Venti pezzi facili

Marisa Salabelle

«Venti!» esclamai, sistemando l’ultimo pezzo nel congelatore.
Venti tocchi di carne di prima qualità, di diversa forma e grandezza, tagliati ad arte e confezionati sottovuoto. Facevo il macellaio da vent’anni, e modestamente ero imbattibile nel taglio e nella preparazione della merce: tutta la Milano bene veniva a rifornirsi da me, sia per il fresco che per il surgelato. Chiusi il frigo con il lucchetto e mi dedicai a pulire gli strumenti che avevo usato, il tavolo da lavoro e il pavimento della stanza, oltre alle pareti, piastrellate fino all’altezza di un metro e mezzo. Ero intento nel mio lavoro, che svolgevo in modo meticoloso – nel settore alimentare l’igiene è tutto, si sa – quando arrivò il maresciallo Rognoni. Ci eravamo già incontrati, due giorni prima, quando avevo sporto denuncia per la scomparsa di mia moglie.
«Da quanto tempo manca da casa la sua signora?»
«Da ieri», risposi.
«Ha provato a chiamarla col cellulare?»
«Certo, ma risulta disattivato.»
«E ha contattato persone amiche o familiari presso cui potrebbe trovarsi?»
«Per chi mi ha preso, maresciallo? Se le dico che è scomparsa ho le mie ragioni! Mia moglie non si è mai allontanata da casa senza avvertire, in vent’anni di matrimonio. Star fuori la notte, poi! Non è da lei…»
«Non ha preso in considerazione… ehm… la possibilità che sia con un’altra persona?»
«Con un altro uomo, dice? Ma per carità! Si vede che lei non conosce mia moglie…»
Il maresciallo non sembrava convinto, lì per lì, ma doveva averci ripensato, anche perché nei giorni successivi io l’avevo tempestato di telefonate. E a quanto pare si era deciso finalmente a far qualcosa.
«Se permette, dovremmo dare un’occhiata ai locali e alle attrezzature», mi disse, sventolando un mandato di perquisizione. Doveva aver raccolto delle voci in giro, si sa quant’è pettegola la gente, e d’altra parte il marito è sempre il primo ad essere sospettato. Mi mostrai collaborativo: non avevo nulla da nascondere.
«Sento odore di candeggina», fece, sospettoso, annusando in giro come un cane da tartufi.
«Certo, maresciallo, pulisco sempre con cura dopo aver macellato. E ho usato la candeggina, è chiaro.»
«Cosa c’è qui dentro?», chiese, indicando il congelatore.
«La carne!»
«Le dispiace aprire il lucchetto?»
«Si figuri…»
I suoi uomini estrassero dal frigo i pezzi che ci avevo messo dentro poche ore prima: non erano ancora congelati. Con interesse morboso li allinearono sul banco, cercando di indovinare di che tagli si trattasse. Poi fecero venire un camion frigorifero e si portarono via tutto. La carne, a quel punto, sarebbe stata da buttare, e cercai di protestare, ma non mi diedero retta. Le indagini erano indagini, che diamine!

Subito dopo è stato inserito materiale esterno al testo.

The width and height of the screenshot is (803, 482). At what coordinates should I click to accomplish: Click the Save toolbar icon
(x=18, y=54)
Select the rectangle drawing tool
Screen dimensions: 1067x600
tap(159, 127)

«Allora», fece il maresciallo rivolto al medico patologo. «Di che si tratta?»
«Non è carne umana. Una coscia di cervo, del petto di tacchino, costato di maiale, un trancio di vitellone, bistecche… ossibuchi per il risotto…»
«Come! Avrei giurato…»
«Non ha fatto a pezzi la moglie, questo è certo. Nessuna traccia nemmeno sul banco da lavoro, sul pavimento e sulle pareti, sui coltelli, le mannaie, i seghetti e sulle attrezzature varie. Solo sangue e fibre animali.»

La sera, in camera, mi preparavo ad andare a letto. La macelleria era stata dissequestrata, gli attrezzi mi erano stati restituiti, peccato per tutta quella carne, per quei venti pezzi che avevo tagliato e sistemato con tanta cura e che erano andati a finire tra i rifiuti speciali. Che spreco! In ogni caso, l’indomani avrei potuto riprendere la mia attività, e questo era già qualcosa. Di mia moglie, nessuna traccia.
«Buonanotte, cara», sussurrai salendo sul letto. L’avevo ricollocato al suo posto quando il cemento si era indurito per bene: solo allora avevo rimesso a posto i tasselli del parquet, avevo coperto il pavimento col grande tappeto che avevamo comprato insieme all’Ikea, mia moglie e io, e ci avevo piazzato sopra il letto matrimoniale. «Fa’ un buon sonno… eterno!»
Mi sistemai sotto le coperte e mi addormentai subito. Non ero suggestionabile come il protagonista di quel racconto di Edgar Allan Poe, che sentiva battere il cuore della sua vittima da sotto il pavimento. Il cuore, in fin dei conti, è un pezzo di carne come un altro.